WLS and preparedness and prayer about WLS

IamKaye
on 4/14/05 11:41 am - San Antonio, TX
I have been thinking about the issue of preparedness since Lynda's post. Thanks Lynda for bringing this to my attention. I thought about it before surgery but so much was going on for me it hid in the recesses of my feeble mind. I have been going over in my mind what I have stored vs what I can eat. Well, there is no reason I can't eat wheat and other starches. Sure I shouldn't now but in a survival situation, I could do it. I am sure I won't be worrying much about weight gain. I have dried eggs, canned meat, dried pintos and even canned cheese. I also have sugar and honey but those are things I can't eat. I won't need to eat those and will save them for my family. We can also store the protien we use for shakes. Had not thought about that but will look up the shelf life and start storing that as well. I am not worried about it at all, now that have thought about it. Thanks again, Lynda, I will check things out and see how best to modify my food storage and 72 hour kit. I especially need to re-stock my meds and supplements since I don't use most of what I did! I prayed hard about the surgery. I didn't get that burning yes but the doctor told me I had no other option.
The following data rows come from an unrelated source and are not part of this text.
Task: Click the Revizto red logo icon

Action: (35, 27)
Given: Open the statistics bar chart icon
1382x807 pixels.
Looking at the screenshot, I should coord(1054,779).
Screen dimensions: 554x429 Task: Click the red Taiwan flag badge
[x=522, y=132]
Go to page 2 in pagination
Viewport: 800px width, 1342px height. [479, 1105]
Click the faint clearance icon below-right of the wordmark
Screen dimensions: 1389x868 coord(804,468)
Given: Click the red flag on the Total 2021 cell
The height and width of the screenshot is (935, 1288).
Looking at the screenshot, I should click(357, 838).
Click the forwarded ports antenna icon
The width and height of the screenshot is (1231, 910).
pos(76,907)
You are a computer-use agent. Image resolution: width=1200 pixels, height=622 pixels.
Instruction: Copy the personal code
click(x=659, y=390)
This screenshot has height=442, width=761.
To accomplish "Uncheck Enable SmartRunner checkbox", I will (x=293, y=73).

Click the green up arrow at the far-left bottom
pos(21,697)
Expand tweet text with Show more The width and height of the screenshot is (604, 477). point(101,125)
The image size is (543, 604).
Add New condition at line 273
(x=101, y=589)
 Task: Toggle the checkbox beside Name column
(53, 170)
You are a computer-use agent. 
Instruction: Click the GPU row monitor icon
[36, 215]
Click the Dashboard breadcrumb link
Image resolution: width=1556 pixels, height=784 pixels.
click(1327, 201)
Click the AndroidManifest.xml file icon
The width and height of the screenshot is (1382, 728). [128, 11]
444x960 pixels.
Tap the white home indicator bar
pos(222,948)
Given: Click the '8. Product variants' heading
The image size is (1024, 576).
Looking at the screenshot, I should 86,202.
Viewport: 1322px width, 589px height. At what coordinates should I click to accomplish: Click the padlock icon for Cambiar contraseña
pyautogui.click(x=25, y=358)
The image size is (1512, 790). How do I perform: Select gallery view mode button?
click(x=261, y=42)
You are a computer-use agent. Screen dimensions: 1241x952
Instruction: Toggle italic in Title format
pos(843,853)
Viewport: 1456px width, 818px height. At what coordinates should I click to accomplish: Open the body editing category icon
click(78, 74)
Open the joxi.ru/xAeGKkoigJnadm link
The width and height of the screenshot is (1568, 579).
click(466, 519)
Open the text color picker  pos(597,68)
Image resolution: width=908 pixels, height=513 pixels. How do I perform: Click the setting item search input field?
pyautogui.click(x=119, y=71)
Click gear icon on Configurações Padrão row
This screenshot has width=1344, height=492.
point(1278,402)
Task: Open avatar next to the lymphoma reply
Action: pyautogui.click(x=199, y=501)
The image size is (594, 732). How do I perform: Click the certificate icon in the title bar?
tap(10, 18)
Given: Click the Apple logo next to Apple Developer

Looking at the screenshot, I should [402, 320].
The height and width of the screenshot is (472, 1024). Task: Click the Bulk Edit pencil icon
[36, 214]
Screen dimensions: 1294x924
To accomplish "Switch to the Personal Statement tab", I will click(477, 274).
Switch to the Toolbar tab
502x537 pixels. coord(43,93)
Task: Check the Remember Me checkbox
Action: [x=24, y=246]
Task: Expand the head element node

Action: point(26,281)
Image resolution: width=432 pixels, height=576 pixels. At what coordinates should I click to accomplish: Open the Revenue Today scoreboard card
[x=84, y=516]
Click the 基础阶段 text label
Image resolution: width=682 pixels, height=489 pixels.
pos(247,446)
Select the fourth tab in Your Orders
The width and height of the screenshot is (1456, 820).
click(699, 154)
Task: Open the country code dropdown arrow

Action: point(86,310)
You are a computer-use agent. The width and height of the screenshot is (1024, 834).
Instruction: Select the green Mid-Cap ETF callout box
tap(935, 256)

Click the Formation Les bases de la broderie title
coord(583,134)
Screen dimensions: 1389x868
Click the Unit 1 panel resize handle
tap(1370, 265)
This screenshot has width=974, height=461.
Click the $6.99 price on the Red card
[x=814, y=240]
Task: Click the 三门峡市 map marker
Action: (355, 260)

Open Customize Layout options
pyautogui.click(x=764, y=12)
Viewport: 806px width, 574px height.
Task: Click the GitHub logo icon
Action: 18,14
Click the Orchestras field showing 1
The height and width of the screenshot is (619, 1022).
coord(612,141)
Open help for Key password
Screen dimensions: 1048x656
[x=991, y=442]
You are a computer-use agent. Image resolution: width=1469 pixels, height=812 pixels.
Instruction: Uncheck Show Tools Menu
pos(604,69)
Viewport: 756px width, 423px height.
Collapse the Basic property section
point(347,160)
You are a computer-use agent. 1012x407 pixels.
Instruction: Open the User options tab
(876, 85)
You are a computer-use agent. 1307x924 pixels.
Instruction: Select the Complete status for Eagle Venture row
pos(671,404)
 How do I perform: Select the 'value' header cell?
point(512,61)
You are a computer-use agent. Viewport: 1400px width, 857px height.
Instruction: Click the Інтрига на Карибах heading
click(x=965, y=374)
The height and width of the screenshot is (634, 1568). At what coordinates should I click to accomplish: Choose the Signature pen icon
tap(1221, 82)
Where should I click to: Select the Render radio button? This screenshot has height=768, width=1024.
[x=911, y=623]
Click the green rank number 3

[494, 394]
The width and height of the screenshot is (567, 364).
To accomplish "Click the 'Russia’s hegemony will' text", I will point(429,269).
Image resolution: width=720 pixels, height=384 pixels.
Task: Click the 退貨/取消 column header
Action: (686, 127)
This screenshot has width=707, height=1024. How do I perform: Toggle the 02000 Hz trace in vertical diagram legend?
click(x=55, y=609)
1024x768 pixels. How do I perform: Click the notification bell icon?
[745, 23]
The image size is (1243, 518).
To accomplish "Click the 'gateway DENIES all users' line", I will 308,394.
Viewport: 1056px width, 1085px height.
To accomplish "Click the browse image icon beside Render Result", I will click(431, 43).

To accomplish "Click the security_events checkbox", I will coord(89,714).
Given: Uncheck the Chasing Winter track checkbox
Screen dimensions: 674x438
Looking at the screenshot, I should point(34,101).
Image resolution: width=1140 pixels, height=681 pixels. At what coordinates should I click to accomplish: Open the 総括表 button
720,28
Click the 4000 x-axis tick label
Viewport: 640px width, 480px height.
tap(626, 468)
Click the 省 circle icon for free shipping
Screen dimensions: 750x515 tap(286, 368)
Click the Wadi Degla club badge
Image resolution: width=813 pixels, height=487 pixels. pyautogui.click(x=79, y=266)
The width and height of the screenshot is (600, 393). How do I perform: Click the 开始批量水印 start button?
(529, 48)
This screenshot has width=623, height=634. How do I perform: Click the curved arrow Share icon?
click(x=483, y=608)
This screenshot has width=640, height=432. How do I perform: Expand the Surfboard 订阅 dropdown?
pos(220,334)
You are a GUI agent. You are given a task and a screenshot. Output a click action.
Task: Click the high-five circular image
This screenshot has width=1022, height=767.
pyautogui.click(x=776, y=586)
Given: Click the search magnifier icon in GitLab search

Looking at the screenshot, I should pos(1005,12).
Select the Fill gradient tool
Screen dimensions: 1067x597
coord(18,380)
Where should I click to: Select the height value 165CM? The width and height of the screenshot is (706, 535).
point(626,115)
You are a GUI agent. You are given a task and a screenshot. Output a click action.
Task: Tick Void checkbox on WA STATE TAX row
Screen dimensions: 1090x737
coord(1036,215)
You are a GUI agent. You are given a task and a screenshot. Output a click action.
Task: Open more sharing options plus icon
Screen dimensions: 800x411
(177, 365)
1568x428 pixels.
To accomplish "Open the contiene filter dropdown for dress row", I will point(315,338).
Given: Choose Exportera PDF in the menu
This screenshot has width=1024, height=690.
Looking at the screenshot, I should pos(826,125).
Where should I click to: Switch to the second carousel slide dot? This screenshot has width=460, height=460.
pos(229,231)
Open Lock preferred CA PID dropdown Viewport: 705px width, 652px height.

I would die without it. (Sometimes our answers are given through someone else.) I had a couple of priesthood blessings and they were positive. My husband gave me one that told me I would regain my health and be a strength and example to my family. That I would spend much time with them and give them many memories. I won't say that I had an easy time of it. I had numerous complications and, indeed, even had a near death experience. However, in the end, things turned out that I am a much stronger, happier and compassionate person. I am so much healthier and can serve others in ways that I never have before. I can and am doing things I have not done in DECADES!!! Literally Prayer and priesthood blessings are the answer. Grins, Kaye
Lynda D.
on 4/14/05 7:10 pm - Provo, UT
I'm always thinking preparedness. Here's a thought. I wonder if it's possible to buy the vitamins that you need and can them at the cannery. Maybe they'd last longer that way? I haven't had surgery yet but one of my biggest concerns is ending up with vitamin and mineral deficiencies (sp?). I've been doing a lot of praying myself. I feel calm and good about my decision and everything seems to be falling into place so far. Guess I should just quit worrying so much, huh? Lynda D.